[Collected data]
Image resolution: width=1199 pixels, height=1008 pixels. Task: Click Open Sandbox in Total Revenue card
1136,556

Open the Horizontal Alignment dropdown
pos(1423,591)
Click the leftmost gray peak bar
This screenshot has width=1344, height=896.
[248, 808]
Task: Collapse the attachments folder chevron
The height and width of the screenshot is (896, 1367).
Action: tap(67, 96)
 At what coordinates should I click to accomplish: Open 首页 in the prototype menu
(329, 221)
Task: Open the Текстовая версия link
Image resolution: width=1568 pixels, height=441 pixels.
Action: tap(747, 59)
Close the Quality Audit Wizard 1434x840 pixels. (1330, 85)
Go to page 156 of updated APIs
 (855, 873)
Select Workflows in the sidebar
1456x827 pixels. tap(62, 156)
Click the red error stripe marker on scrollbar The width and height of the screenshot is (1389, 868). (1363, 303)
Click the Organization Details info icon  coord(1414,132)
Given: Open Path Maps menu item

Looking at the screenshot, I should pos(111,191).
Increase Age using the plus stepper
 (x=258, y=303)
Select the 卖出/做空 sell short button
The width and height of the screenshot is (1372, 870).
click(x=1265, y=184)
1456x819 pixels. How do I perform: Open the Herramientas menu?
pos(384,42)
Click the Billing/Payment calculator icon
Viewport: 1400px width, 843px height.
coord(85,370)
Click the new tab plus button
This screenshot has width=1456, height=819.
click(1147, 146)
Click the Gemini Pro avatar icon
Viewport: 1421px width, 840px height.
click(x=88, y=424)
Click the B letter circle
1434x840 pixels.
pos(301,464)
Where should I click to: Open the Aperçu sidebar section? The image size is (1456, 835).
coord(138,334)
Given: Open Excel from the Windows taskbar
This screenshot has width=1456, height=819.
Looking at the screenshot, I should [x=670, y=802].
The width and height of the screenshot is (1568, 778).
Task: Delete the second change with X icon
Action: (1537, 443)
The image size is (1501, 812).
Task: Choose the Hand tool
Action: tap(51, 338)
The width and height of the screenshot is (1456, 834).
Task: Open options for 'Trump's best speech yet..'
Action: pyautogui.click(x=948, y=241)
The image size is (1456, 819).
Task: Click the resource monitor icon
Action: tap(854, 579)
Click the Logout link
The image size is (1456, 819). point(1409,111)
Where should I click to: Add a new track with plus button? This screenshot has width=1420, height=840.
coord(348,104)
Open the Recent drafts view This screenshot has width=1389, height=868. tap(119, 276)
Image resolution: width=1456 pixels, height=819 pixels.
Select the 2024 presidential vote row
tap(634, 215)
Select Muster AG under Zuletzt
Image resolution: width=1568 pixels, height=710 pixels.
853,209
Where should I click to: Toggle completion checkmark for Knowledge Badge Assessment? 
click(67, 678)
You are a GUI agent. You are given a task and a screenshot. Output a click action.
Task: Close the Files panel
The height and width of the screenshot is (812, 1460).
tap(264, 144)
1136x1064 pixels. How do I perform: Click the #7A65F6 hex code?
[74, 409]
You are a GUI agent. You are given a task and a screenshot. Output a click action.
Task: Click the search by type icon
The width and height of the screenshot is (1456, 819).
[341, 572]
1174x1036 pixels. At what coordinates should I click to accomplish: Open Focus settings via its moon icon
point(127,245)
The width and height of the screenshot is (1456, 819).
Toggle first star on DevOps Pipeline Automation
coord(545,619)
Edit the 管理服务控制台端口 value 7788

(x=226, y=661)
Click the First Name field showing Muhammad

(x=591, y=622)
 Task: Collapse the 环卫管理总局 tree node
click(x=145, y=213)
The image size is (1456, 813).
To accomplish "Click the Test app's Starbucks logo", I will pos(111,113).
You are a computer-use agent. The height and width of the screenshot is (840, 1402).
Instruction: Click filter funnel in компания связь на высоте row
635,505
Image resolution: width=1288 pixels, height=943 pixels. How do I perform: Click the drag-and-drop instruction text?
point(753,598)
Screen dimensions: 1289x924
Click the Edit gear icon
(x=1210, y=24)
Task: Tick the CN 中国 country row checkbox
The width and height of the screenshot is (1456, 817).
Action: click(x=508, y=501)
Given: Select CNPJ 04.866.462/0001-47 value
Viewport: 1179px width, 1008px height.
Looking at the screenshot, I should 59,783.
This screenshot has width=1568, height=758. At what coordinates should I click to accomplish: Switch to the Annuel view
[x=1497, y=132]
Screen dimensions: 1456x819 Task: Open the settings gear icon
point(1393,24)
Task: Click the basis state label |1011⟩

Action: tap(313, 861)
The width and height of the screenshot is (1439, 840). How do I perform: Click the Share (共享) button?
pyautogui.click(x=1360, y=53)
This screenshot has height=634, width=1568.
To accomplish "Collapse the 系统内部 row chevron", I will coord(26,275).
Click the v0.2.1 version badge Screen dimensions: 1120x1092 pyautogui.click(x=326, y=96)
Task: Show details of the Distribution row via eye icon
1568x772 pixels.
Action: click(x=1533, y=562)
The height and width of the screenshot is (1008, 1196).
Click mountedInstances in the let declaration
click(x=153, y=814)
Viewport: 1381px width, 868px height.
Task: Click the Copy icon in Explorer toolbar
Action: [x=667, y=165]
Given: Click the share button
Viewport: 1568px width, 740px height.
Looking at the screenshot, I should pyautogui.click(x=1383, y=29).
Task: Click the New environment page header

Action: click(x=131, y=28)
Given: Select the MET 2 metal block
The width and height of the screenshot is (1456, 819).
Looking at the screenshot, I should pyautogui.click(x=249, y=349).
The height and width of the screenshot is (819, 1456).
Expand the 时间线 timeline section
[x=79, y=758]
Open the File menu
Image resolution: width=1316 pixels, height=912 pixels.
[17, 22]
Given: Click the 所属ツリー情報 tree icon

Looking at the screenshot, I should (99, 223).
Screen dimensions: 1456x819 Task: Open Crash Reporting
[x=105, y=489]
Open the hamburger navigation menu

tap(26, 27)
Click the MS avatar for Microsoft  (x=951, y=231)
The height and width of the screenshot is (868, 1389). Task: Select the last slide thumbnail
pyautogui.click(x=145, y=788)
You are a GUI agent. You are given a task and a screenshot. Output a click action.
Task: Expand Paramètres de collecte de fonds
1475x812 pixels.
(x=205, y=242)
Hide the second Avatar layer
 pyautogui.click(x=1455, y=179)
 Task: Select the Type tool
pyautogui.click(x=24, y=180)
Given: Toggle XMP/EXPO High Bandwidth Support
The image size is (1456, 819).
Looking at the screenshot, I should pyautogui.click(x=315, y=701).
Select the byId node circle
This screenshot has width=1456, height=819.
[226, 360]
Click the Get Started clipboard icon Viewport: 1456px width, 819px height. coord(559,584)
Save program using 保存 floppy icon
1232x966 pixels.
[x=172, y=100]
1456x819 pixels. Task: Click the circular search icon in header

= Exercise details =
The records above must be retyped in full, exactly as written.

= Answer box =
Image resolution: width=1199 pixels, height=1008 pixels. Task: Click Open Sandbox in Total Revenue card
1136,556

Open the Horizontal Alignment dropdown
pos(1423,591)
Click the leftmost gray peak bar
This screenshot has width=1344, height=896.
[248, 808]
Task: Collapse the attachments folder chevron
The height and width of the screenshot is (896, 1367).
Action: tap(67, 96)
 At what coordinates should I click to accomplish: Open 首页 in the prototype menu
(329, 221)
Task: Open the Текстовая версия link
Image resolution: width=1568 pixels, height=441 pixels.
Action: tap(747, 59)
Close the Quality Audit Wizard 1434x840 pixels. (1330, 85)
Go to page 156 of updated APIs
 (855, 873)
Select Workflows in the sidebar
1456x827 pixels. tap(62, 156)
Click the red error stripe marker on scrollbar The width and height of the screenshot is (1389, 868). (1363, 303)
Click the Organization Details info icon  coord(1414,132)
Given: Open Path Maps menu item

Looking at the screenshot, I should pos(111,191).
Increase Age using the plus stepper
 (x=258, y=303)
Select the 卖出/做空 sell short button
The width and height of the screenshot is (1372, 870).
click(x=1265, y=184)
1456x819 pixels. How do I perform: Open the Herramientas menu?
pos(384,42)
Click the Billing/Payment calculator icon
Viewport: 1400px width, 843px height.
coord(85,370)
Click the new tab plus button
This screenshot has width=1456, height=819.
click(1147, 146)
Click the Gemini Pro avatar icon
Viewport: 1421px width, 840px height.
click(x=88, y=424)
Click the B letter circle
1434x840 pixels.
pos(301,464)
Where should I click to: Open the Aperçu sidebar section? The image size is (1456, 835).
coord(138,334)
Given: Open Excel from the Windows taskbar
This screenshot has width=1456, height=819.
Looking at the screenshot, I should [x=670, y=802].
The width and height of the screenshot is (1568, 778).
Task: Delete the second change with X icon
Action: (1537, 443)
The image size is (1501, 812).
Task: Choose the Hand tool
Action: tap(51, 338)
The width and height of the screenshot is (1456, 834).
Task: Open options for 'Trump's best speech yet..'
Action: pyautogui.click(x=948, y=241)
The image size is (1456, 819).
Task: Click the resource monitor icon
Action: tap(854, 579)
Click the Logout link
The image size is (1456, 819). point(1409,111)
Where should I click to: Add a new track with plus button? This screenshot has width=1420, height=840.
coord(348,104)
Open the Recent drafts view This screenshot has width=1389, height=868. tap(119, 276)
Image resolution: width=1456 pixels, height=819 pixels.
Select the 2024 presidential vote row
tap(634, 215)
Select Muster AG under Zuletzt
Image resolution: width=1568 pixels, height=710 pixels.
853,209
Where should I click to: Toggle completion checkmark for Knowledge Badge Assessment? 
click(67, 678)
You are a GUI agent. You are given a task and a screenshot. Output a click action.
Task: Close the Files panel
The height and width of the screenshot is (812, 1460).
tap(264, 144)
1136x1064 pixels. How do I perform: Click the #7A65F6 hex code?
[74, 409]
You are a GUI agent. You are given a task and a screenshot. Output a click action.
Task: Click the search by type icon
The width and height of the screenshot is (1456, 819).
[341, 572]
1174x1036 pixels. At what coordinates should I click to accomplish: Open Focus settings via its moon icon
point(127,245)
The width and height of the screenshot is (1456, 819).
Toggle first star on DevOps Pipeline Automation
coord(545,619)
Edit the 管理服务控制台端口 value 7788

(x=226, y=661)
Click the First Name field showing Muhammad

(x=591, y=622)
 Task: Collapse the 环卫管理总局 tree node
click(x=145, y=213)
The image size is (1456, 813).
To accomplish "Click the Test app's Starbucks logo", I will pos(111,113).
You are a computer-use agent. The height and width of the screenshot is (840, 1402).
Instruction: Click filter funnel in компания связь на высоте row
635,505
Image resolution: width=1288 pixels, height=943 pixels. How do I perform: Click the drag-and-drop instruction text?
point(753,598)
Screen dimensions: 1289x924
Click the Edit gear icon
(x=1210, y=24)
Task: Tick the CN 中国 country row checkbox
The width and height of the screenshot is (1456, 817).
Action: click(x=508, y=501)
Given: Select CNPJ 04.866.462/0001-47 value
Viewport: 1179px width, 1008px height.
Looking at the screenshot, I should 59,783.
This screenshot has width=1568, height=758. At what coordinates should I click to accomplish: Switch to the Annuel view
[x=1497, y=132]
Screen dimensions: 1456x819 Task: Open the settings gear icon
point(1393,24)
Task: Click the basis state label |1011⟩

Action: tap(313, 861)
The width and height of the screenshot is (1439, 840). How do I perform: Click the Share (共享) button?
pyautogui.click(x=1360, y=53)
This screenshot has height=634, width=1568.
To accomplish "Collapse the 系统内部 row chevron", I will coord(26,275).
Click the v0.2.1 version badge Screen dimensions: 1120x1092 pyautogui.click(x=326, y=96)
Task: Show details of the Distribution row via eye icon
1568x772 pixels.
Action: click(x=1533, y=562)
The height and width of the screenshot is (1008, 1196).
Click mountedInstances in the let declaration
click(x=153, y=814)
Viewport: 1381px width, 868px height.
Task: Click the Copy icon in Explorer toolbar
Action: [x=667, y=165]
Given: Click the share button
Viewport: 1568px width, 740px height.
Looking at the screenshot, I should pyautogui.click(x=1383, y=29).
Task: Click the New environment page header

Action: click(x=131, y=28)
Given: Select the MET 2 metal block
The width and height of the screenshot is (1456, 819).
Looking at the screenshot, I should pyautogui.click(x=249, y=349).
The height and width of the screenshot is (819, 1456).
Expand the 时间线 timeline section
[x=79, y=758]
Open the File menu
Image resolution: width=1316 pixels, height=912 pixels.
[17, 22]
Given: Click the 所属ツリー情報 tree icon

Looking at the screenshot, I should (99, 223).
Screen dimensions: 1456x819 Task: Open Crash Reporting
[x=105, y=489]
Open the hamburger navigation menu

tap(26, 27)
Click the MS avatar for Microsoft  (x=951, y=231)
The height and width of the screenshot is (868, 1389). Task: Select the last slide thumbnail
pyautogui.click(x=145, y=788)
You are a GUI agent. You are given a task and a screenshot. Output a click action.
Task: Expand Paramètres de collecte de fonds
1475x812 pixels.
(x=205, y=242)
Hide the second Avatar layer
 pyautogui.click(x=1455, y=179)
 Task: Select the Type tool
pyautogui.click(x=24, y=180)
Given: Toggle XMP/EXPO High Bandwidth Support
The image size is (1456, 819).
Looking at the screenshot, I should pyautogui.click(x=315, y=701).
Select the byId node circle
This screenshot has width=1456, height=819.
[226, 360]
Click the Get Started clipboard icon Viewport: 1456px width, 819px height. coord(559,584)
Save program using 保存 floppy icon
1232x966 pixels.
[x=172, y=100]
1456x819 pixels. Task: Click the circular search icon in header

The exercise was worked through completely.